Data excerpts section start
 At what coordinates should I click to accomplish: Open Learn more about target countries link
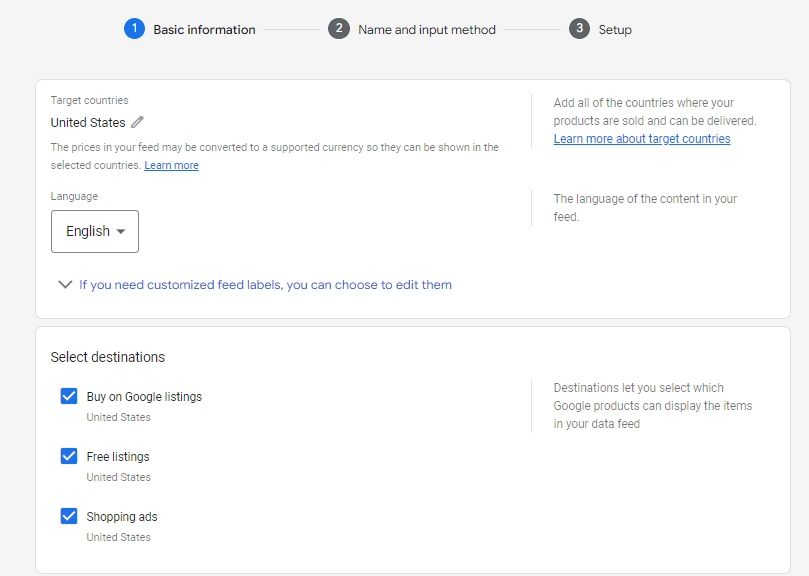click(642, 139)
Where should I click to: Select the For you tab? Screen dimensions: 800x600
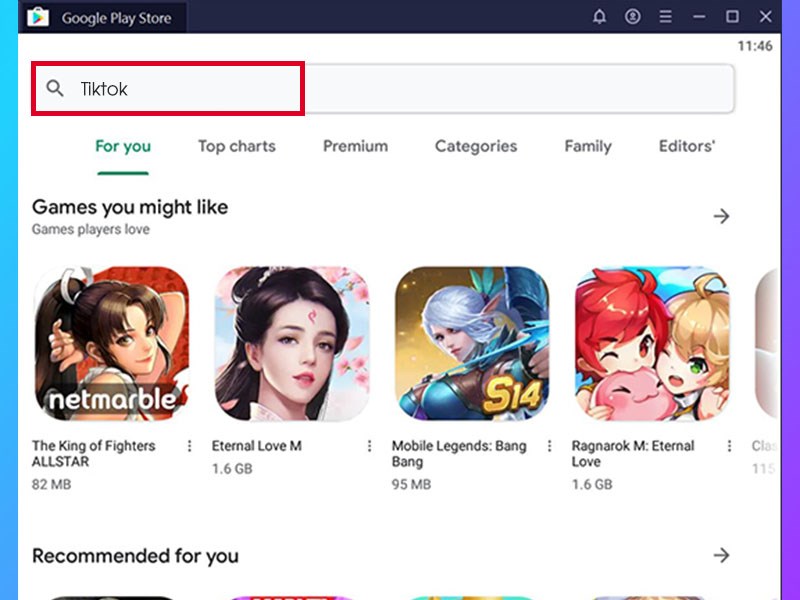pos(123,146)
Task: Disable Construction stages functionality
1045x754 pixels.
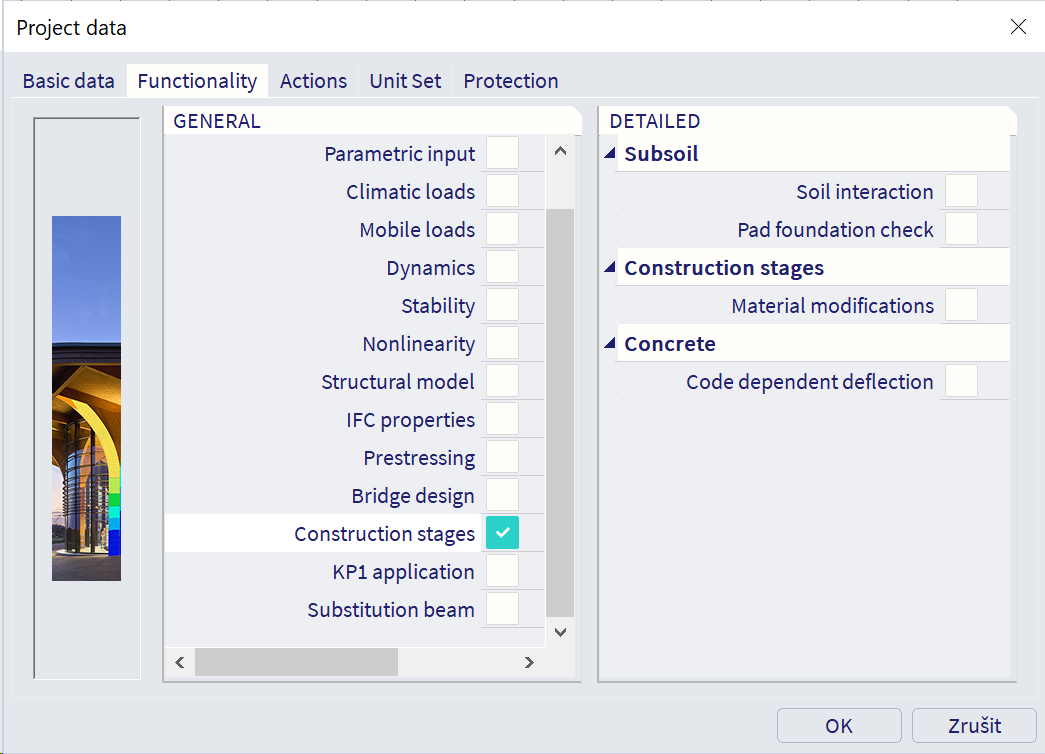Action: pyautogui.click(x=502, y=533)

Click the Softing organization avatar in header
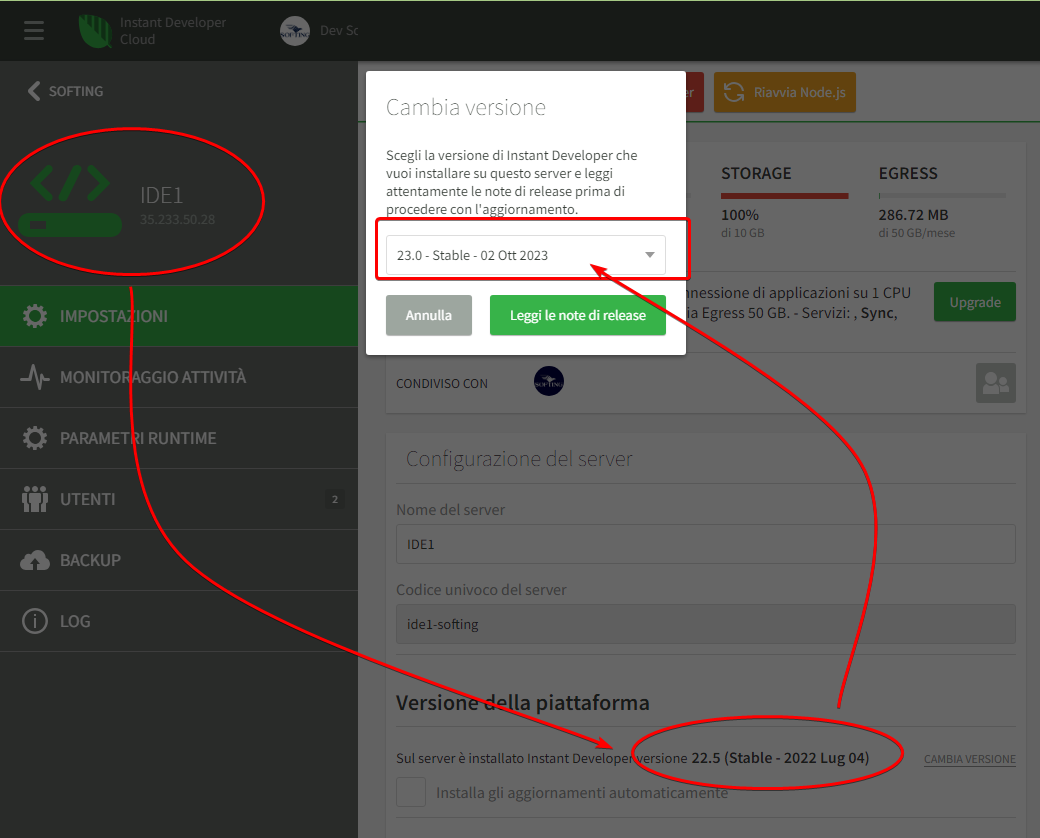coord(294,31)
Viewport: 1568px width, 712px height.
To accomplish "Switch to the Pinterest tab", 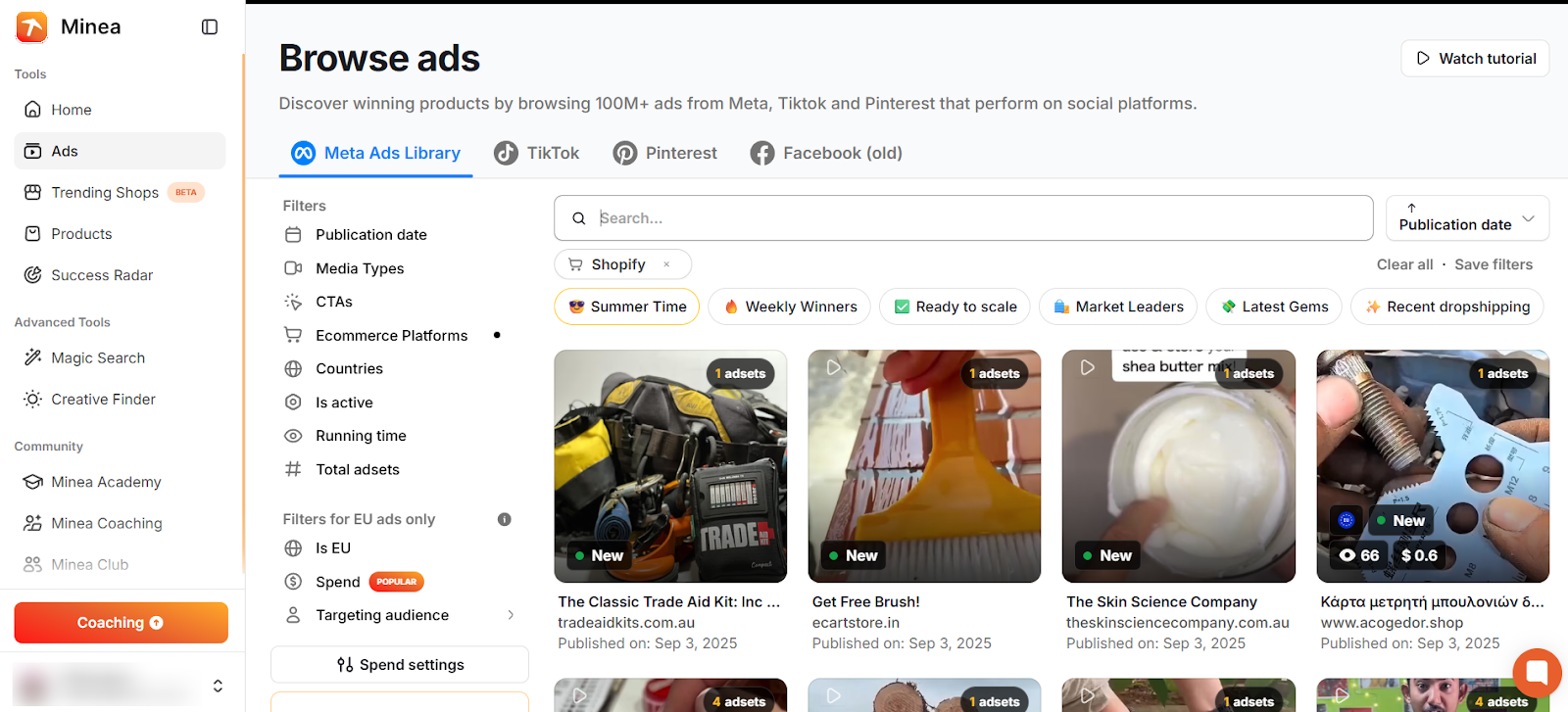I will point(665,154).
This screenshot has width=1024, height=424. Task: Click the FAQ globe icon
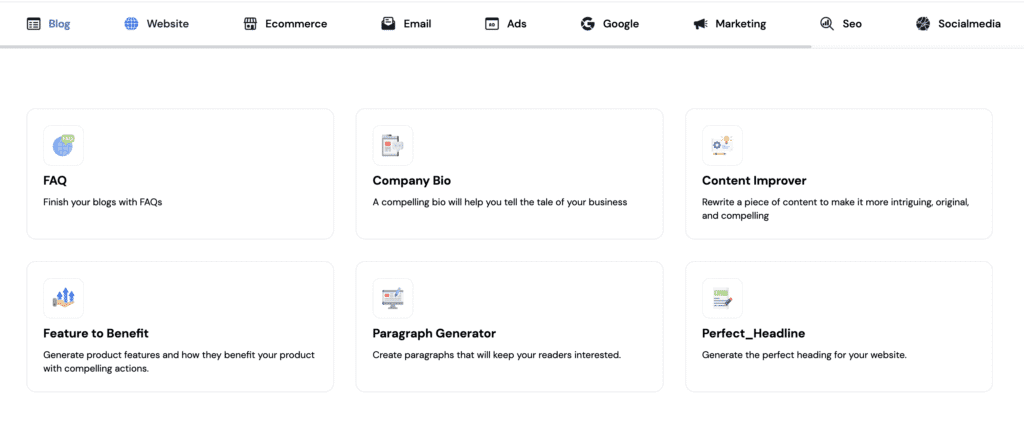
Data excerpts section end
Problem description:
Would you copy each line of the records that contains "height"?

Response area:
Viewport: 1568px width, 712px height.
This screenshot has width=1024, height=424. Task: Click the FAQ globe icon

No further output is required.